Dans les bras de Morflée
10 minutes à peine de silence ouaté dans la voiture, radio musicale en sourdine, c'est le temps suffisant pour que mes idées se mettent à divaguer et que je surfe sur des rêvasseries inavouables peuplées d'éphèbes qui sentent le citron meringué et les pommes caramélisées.
Cette tranquillité bien méritée après la course folle de ces derniers jours est savourée à sa juste valeur, bercée par le roulis de la Ford Fiesta (en fin de vie sous sa couche de toxine botulique).
Je sens mes orteils au vernis écaillé s'écarter d'aise sous les massages des pieds du docteur Doug Ross. Il y avait urgence. Mes paupières s'alourdissent tandis que Warrick Brown me masse la nuque avec de la crème Kamol. Assurément un expert.

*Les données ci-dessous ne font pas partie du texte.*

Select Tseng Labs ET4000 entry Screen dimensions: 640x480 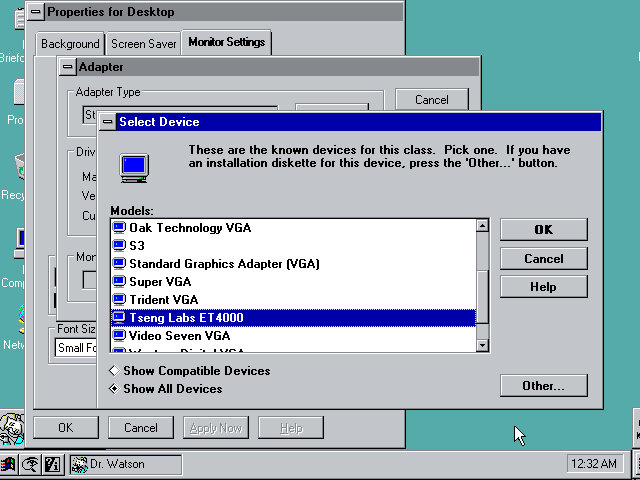click(186, 318)
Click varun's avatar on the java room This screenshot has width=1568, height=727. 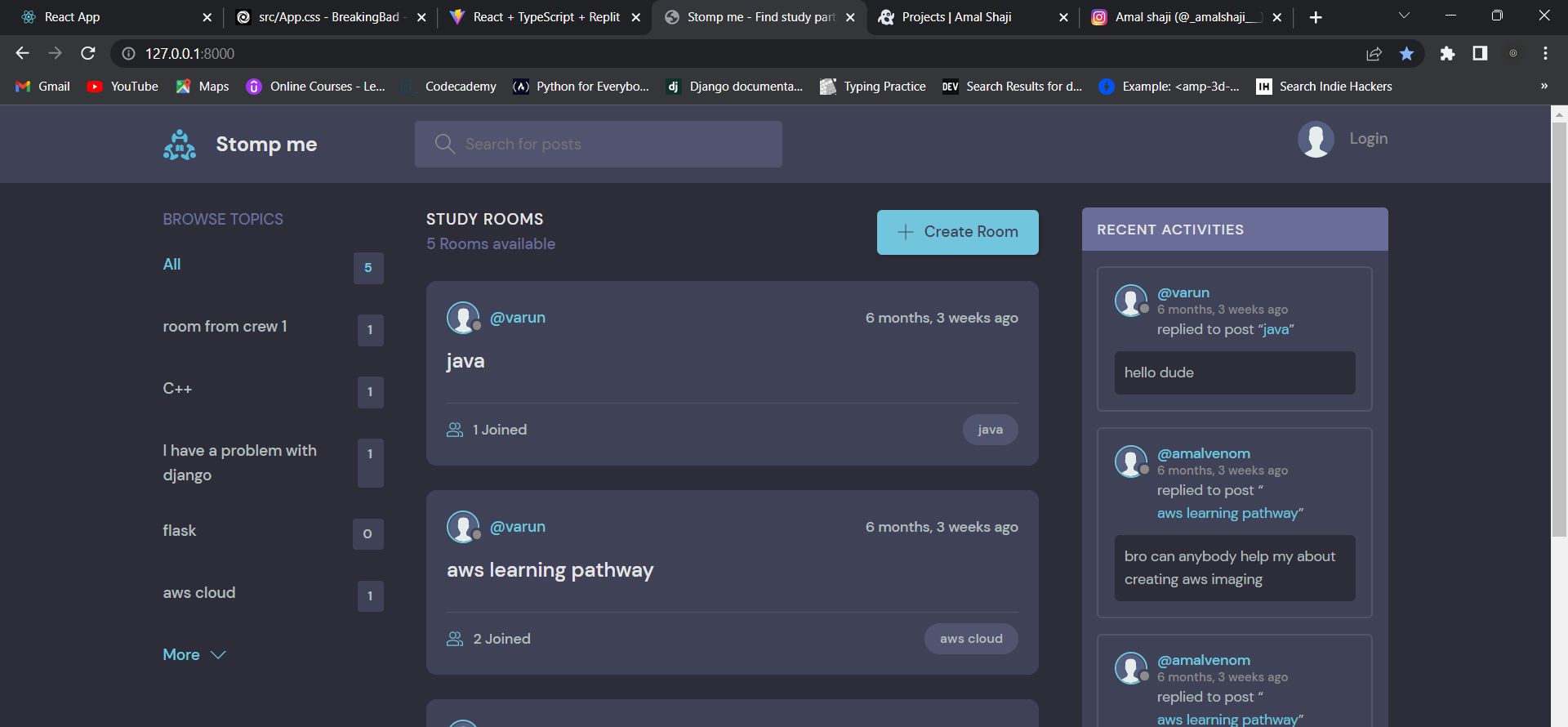(462, 318)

Je lâche un petit cri de marmotte suivi d'un long soupir satisfait, mes lunettes sur le tableau de bord.
J'ai soif.
Moment idéal choisi par Derek Morgan pour me proposer une coupe de champagne pétillante agrémentée d'une fraise. Je vais pour accepter, tant il serait criminel de refuser, mais Hubbell Gardiner le grille avec un rhum arrangé aux figues qui embaume l'habitacle, tel un relent de nos plus belles années.
Je pique littéralement du nez sur le siège passager. Un filet de bave décore mon tee-shirt.
J'aime tellement ces moments perdus entre la veille et le sommeil, comme un coma léger, doux et apaisant, lorsque chaque muscle du corps se détend enfin et que la respiration devient lente et profonde. Un abandon vital qui laisse fuser les pensées les plus saugrenues et les plus farfelues.
Je sens que je vais écraser... avec tous mes nouveaux potes. Je suis de plus en plus lourde, aspirée par mon siège... mais c'est alors que j'entends sur ma gauche :
- C'est à moi qu'tu parles PAS ?! C'EST À MOI QU'TU PARLES PAS ???!!!